A childless British couple longing to have one have fell victim to a Nigerian fraudster who gave the wife herbal remedies and tricked her into thinking she had given birth.
A High Court in the UK where the couple were charged with child trafficking was told of how the husband and wife still cannot accept the baby girl they brought home from Nigeria two years ago is not their own – despite DNA tests proving they are not the natural parents.
Social workers arrested the couple after they returned to the UK, accusing them of being knowing parties in the fraud.
The court heard how the little girl is now ‘effectively an orphan’ with no prospect of ever learning who her real parents are – and faces growing up in the British care system.
Now a judge has cleared the ‘intelligent, educated, hard working’ couple of any involvement in the scam, possibly paving the way for her to be returned to them. Family judge Mary Hogg told the court how for ten years the couple, who cannot be named, tried surgery, laser treatment and IVF to start a family – but to no avail.
Then in 2010 the husband ran into a university friend who told him of a couple who had had twins after ‘some herbal treatment’ in Nigeria.
The desperate couple decided to travel to Africa, where they were prescribed a course of herbal remedies by a man calling himself Dr Cletus Okolo.
After taking the herbs and returning to Britain, the woman’s face, arms and abdomen swelled as if she was pregnant. Even a ‘kindly and well-meaning’ local GP accepted she was seven months’ pregnant, and signed off a maternity certificate.
The couple then returned to Nigeria for further treatment.
At a clinic near the capital Lagos, they handed over £4,500 (over N1.2million) and the woman was given a brown liquid to drink before entering what she thought was a delivery room.
The man waited in the corridor outside and, after few minutes, he heard a baby cry. He entered the room to find the baby girl – referred to in court only as ‘A’ – lying on the bed beside his groggy wife.
He was duped into believing he had seen the umbilical cord cut and was given a placenta in a plastic bag. After pocketing the couple’s money, Dr Okolo wrote: ‘Treatment successful, patient delivered of a baby girl. All fees paid. God’s doing’, which was the sole document that accompanied the birth.
After returning home to the UK they were arrested and A was taken into police protection.
To the couple’s ‘considerable dismay and shock’, DNA tests proved that the girl was not their child.
Cleared: Mrs Justice Hogg ruled the ‘intelligent, educated, hard-working’ couple were unaware of the scam
Having waited so long for a baby, the couple simply could not accept the truth, the court heard. Far from seeing themselves as victims, they insisted that ‘the combination of spiritual and herbal treatments was so powerful as to be able to change DNA’.
But Mrs Justice Hogg said: ‘There is no evidence before me to say that the result of the DNA testing was wrong or likely to be wrong. I do not accept the explanation of the parents.
‘On that basis I have to accept the validity of the results and find that the baby is not the biological child of the putative parents.’
Social workers in the London Borough of Hillingdon, as well as the child’s court-appointed guardian, argued that the couple were ‘knowing parties to an elaborate fraud and charade upon the British immigration authorities and now parties to an attempted fraud on the court’.
They claimed the couple’s account of the birth was ‘littered with inconsistency’ and implausibly embellished.
Mrs Justice Hogg conceded: ‘At first blush, the immediate reaction of the ordinary man on the proverbial Clapham omnibus would no doubt be, “Don’t be daft, it is a fraud, they knew it”.’
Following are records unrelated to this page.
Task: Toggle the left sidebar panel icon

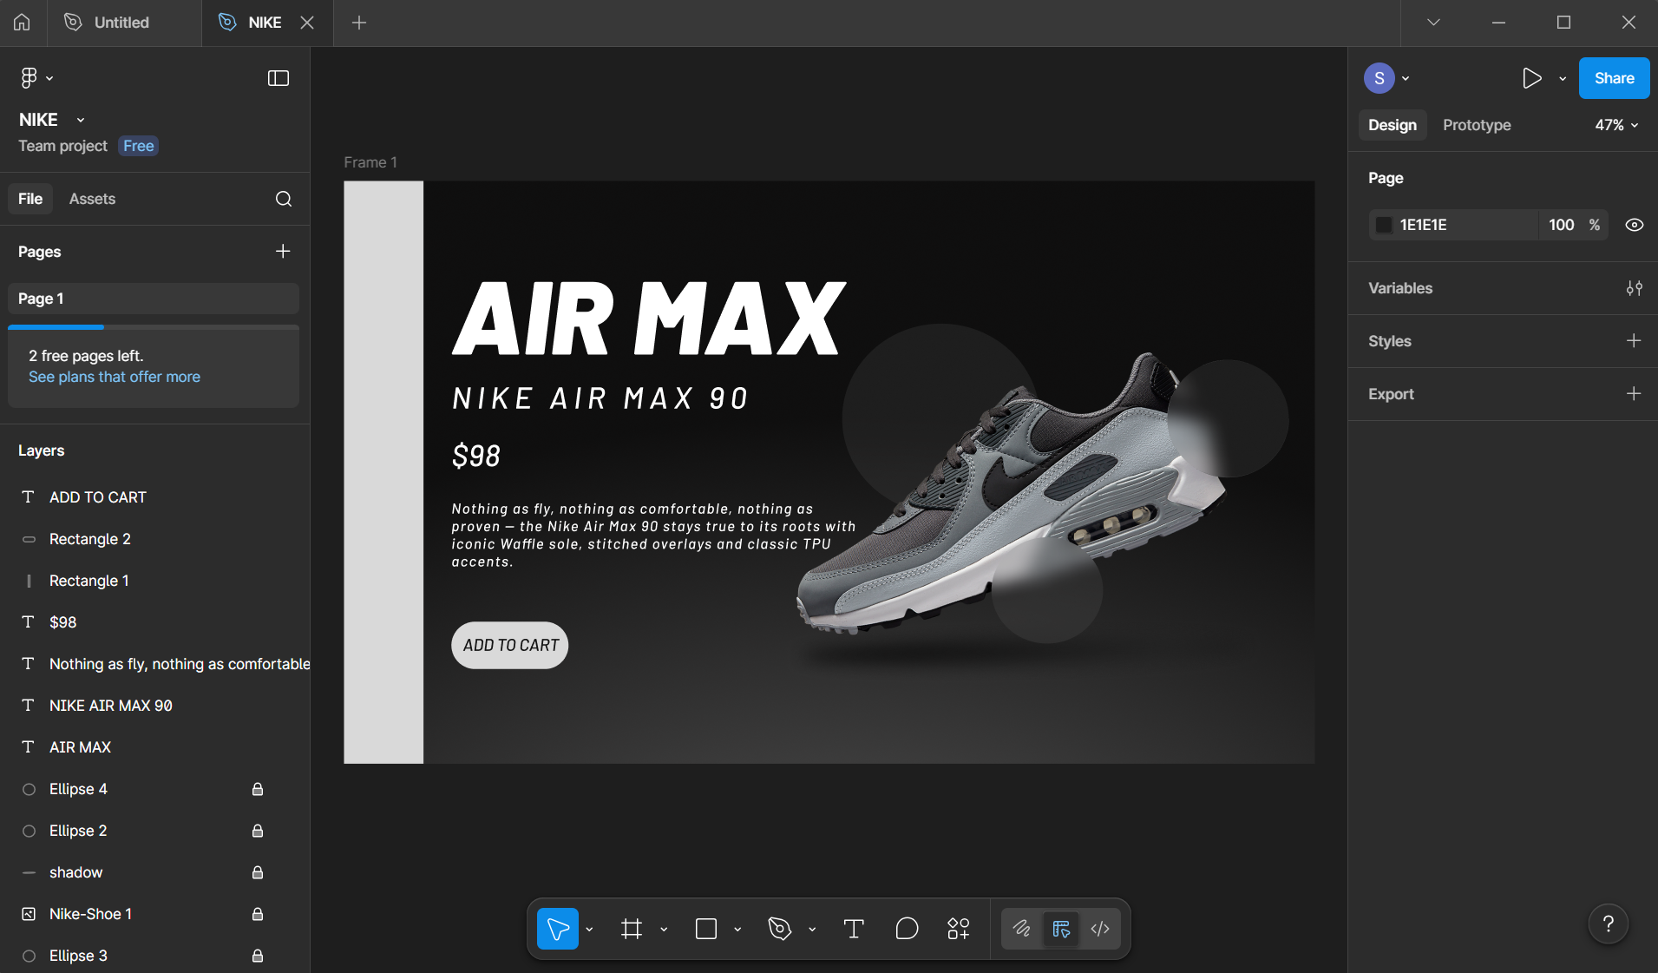Action: pyautogui.click(x=279, y=78)
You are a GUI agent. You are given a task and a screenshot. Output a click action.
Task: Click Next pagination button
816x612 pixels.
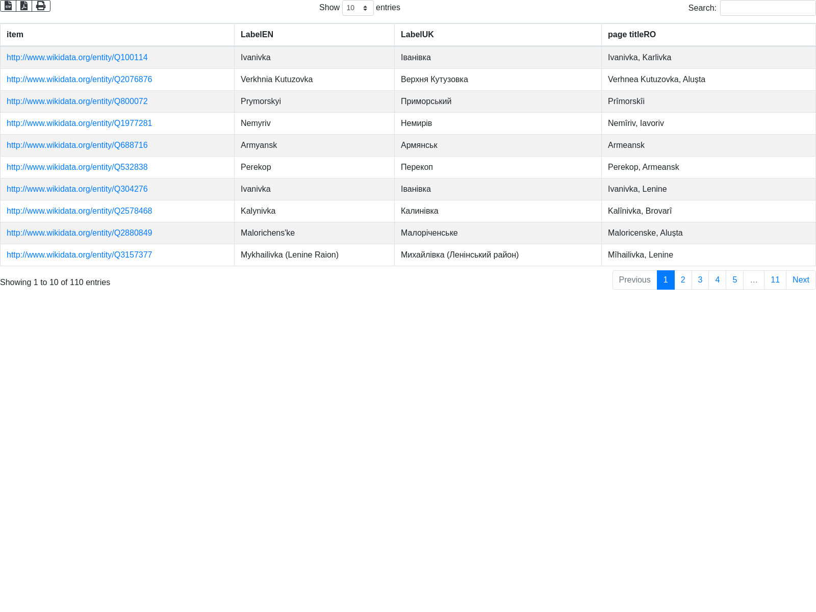click(801, 280)
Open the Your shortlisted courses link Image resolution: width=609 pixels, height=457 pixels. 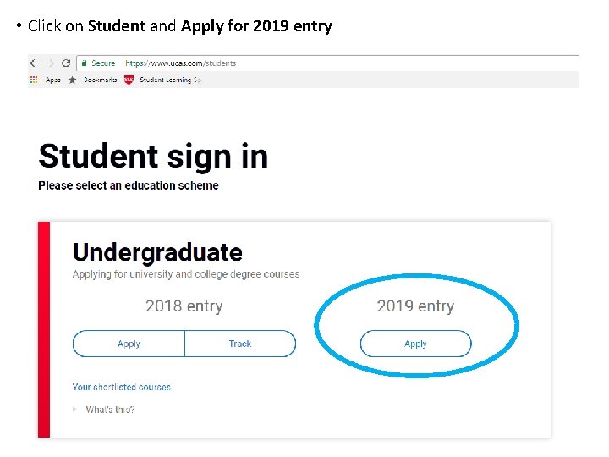click(121, 387)
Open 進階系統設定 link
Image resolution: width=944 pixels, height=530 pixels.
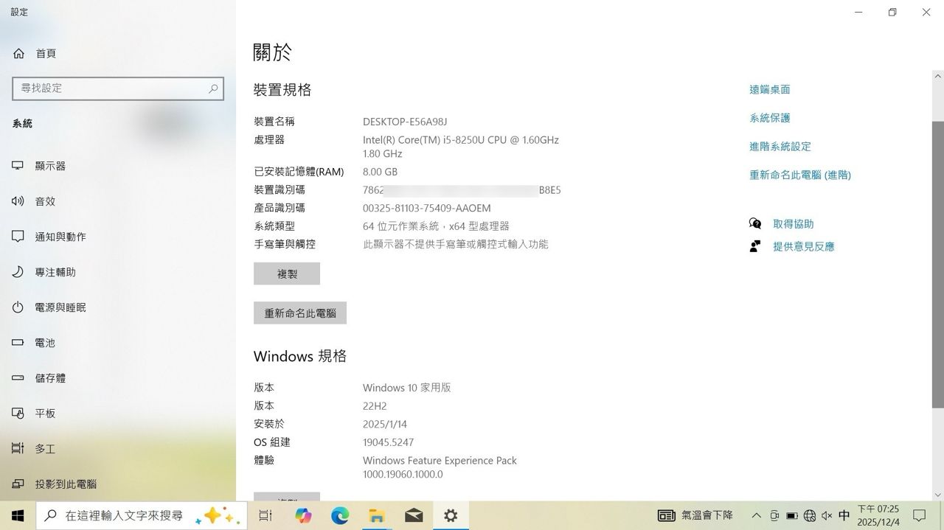tap(780, 146)
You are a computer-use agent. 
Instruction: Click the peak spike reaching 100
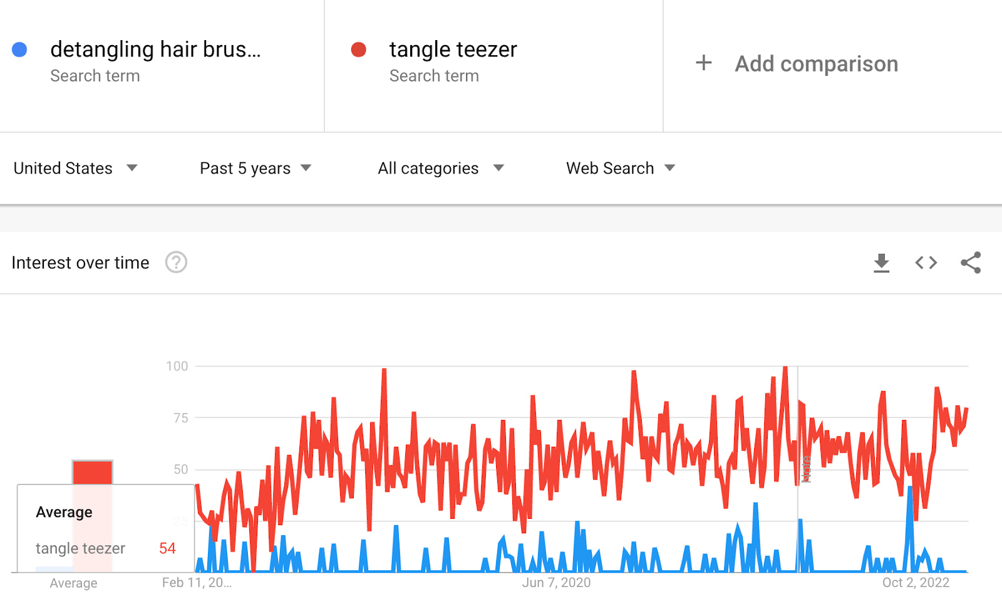click(785, 367)
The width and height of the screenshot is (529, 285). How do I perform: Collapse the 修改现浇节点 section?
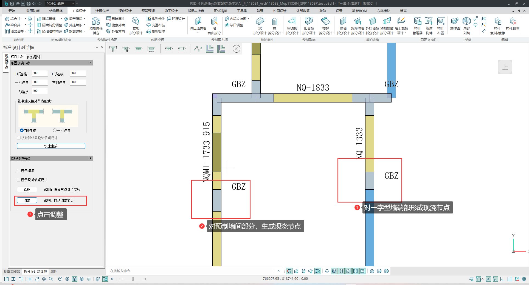90,158
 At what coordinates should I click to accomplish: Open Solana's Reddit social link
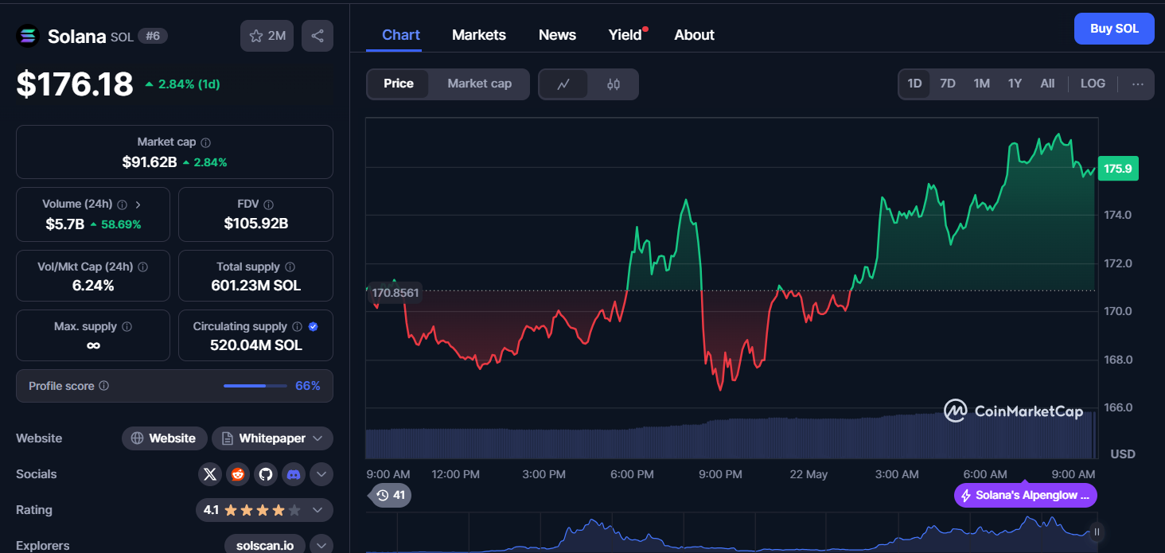click(x=238, y=475)
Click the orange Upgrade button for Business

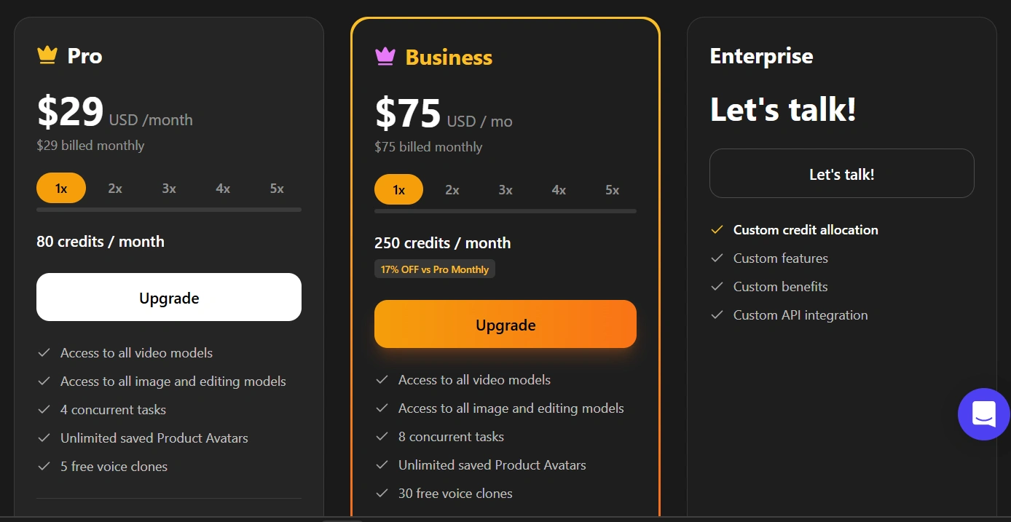506,324
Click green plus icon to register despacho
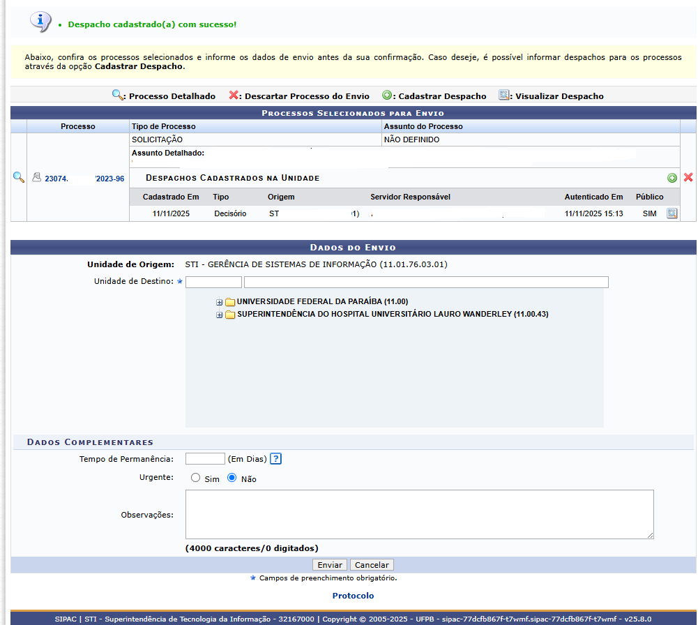This screenshot has width=698, height=625. (672, 178)
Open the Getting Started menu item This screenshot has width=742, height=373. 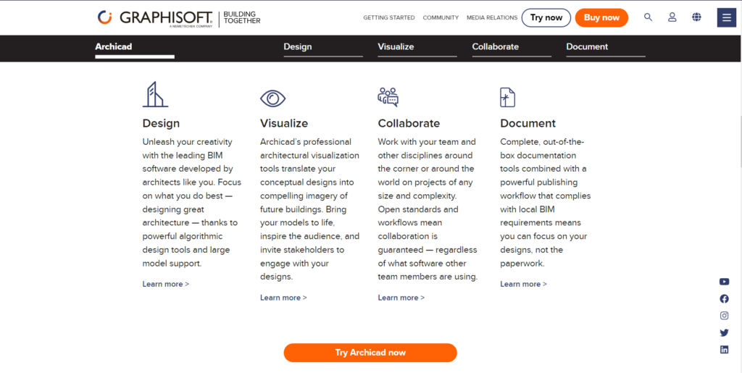[389, 17]
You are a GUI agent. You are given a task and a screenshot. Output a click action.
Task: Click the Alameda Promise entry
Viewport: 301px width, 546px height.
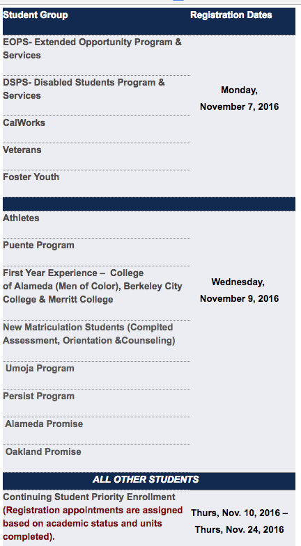44,424
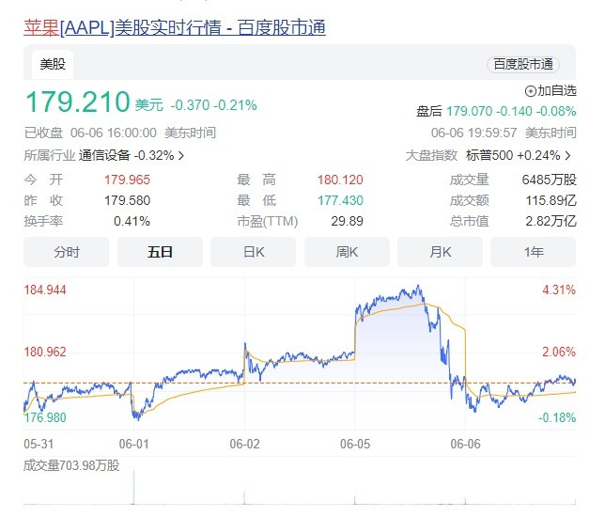Select the 美股 market tab
This screenshot has width=605, height=517.
[53, 64]
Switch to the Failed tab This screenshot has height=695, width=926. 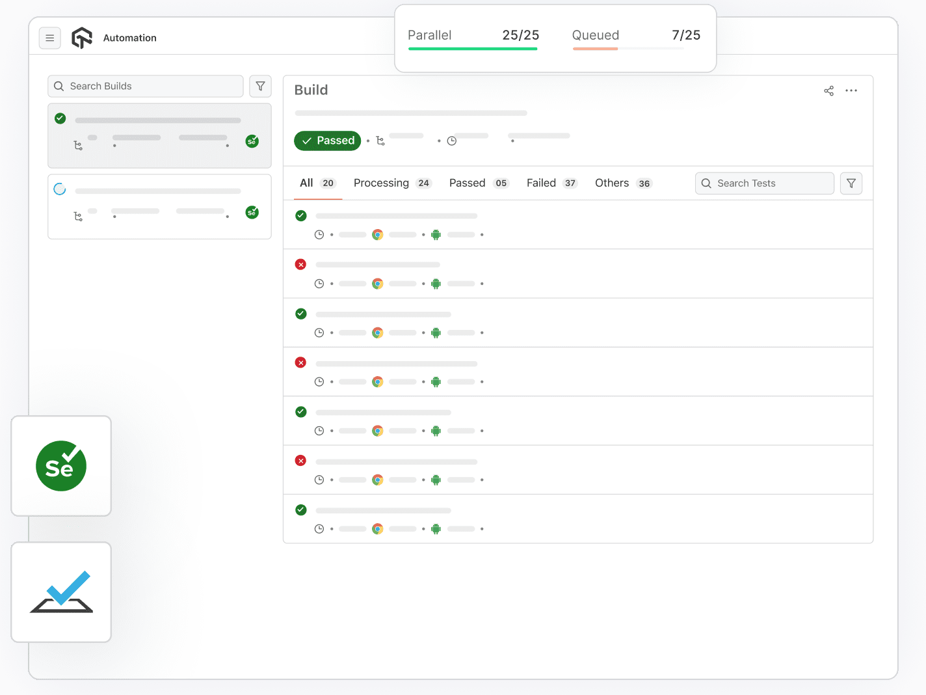click(x=551, y=184)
However, noting the ‘enormous difficulty’ the couple had had in conceiving a child, Mrs. Justice Hogg took them at their word when they said they would ‘never seek to buy a baby’.
She added: ‘Despite their education and intelligence, they are struggling with the result of the DNA test. Both of them say they still believe that A is their natural child.
‘In the end, having considered all the evidence… I am driven to conclude that in some way they allowed themselves to be duped by fraudsters.
‘They so much wanted a baby… they allowed themselves to fall under the spell of the herbalists, believing what was said to the mother and acting faithfully upon the instructions given to them.
‘Contrary to the submissions of the local authority and guardian I do not find that the parents were willfully and knowingly involved with or parties to a wrongful removal of A from her mother, or that they cynically “bought” a baby.’
The judge concluded: ‘What is clear to me, having found that she is not their biological child but the child of another mother and father, and having been removed from her mother very soon after her birth, is that A certainly is the victim of wrongdoing and illegality, and very possibly her mother as well.
‘The fact remains that A is effectively an orphan. There is no one in this country who has parental responsibility for her and no information as to her birth, parentage or background.’
Mrs. Justice Hogg ordered a further hearing to decide where A’s best interests lie. Her finding that the couple were innocent dupes could improve their chances of persuading the court that A should be returned to them.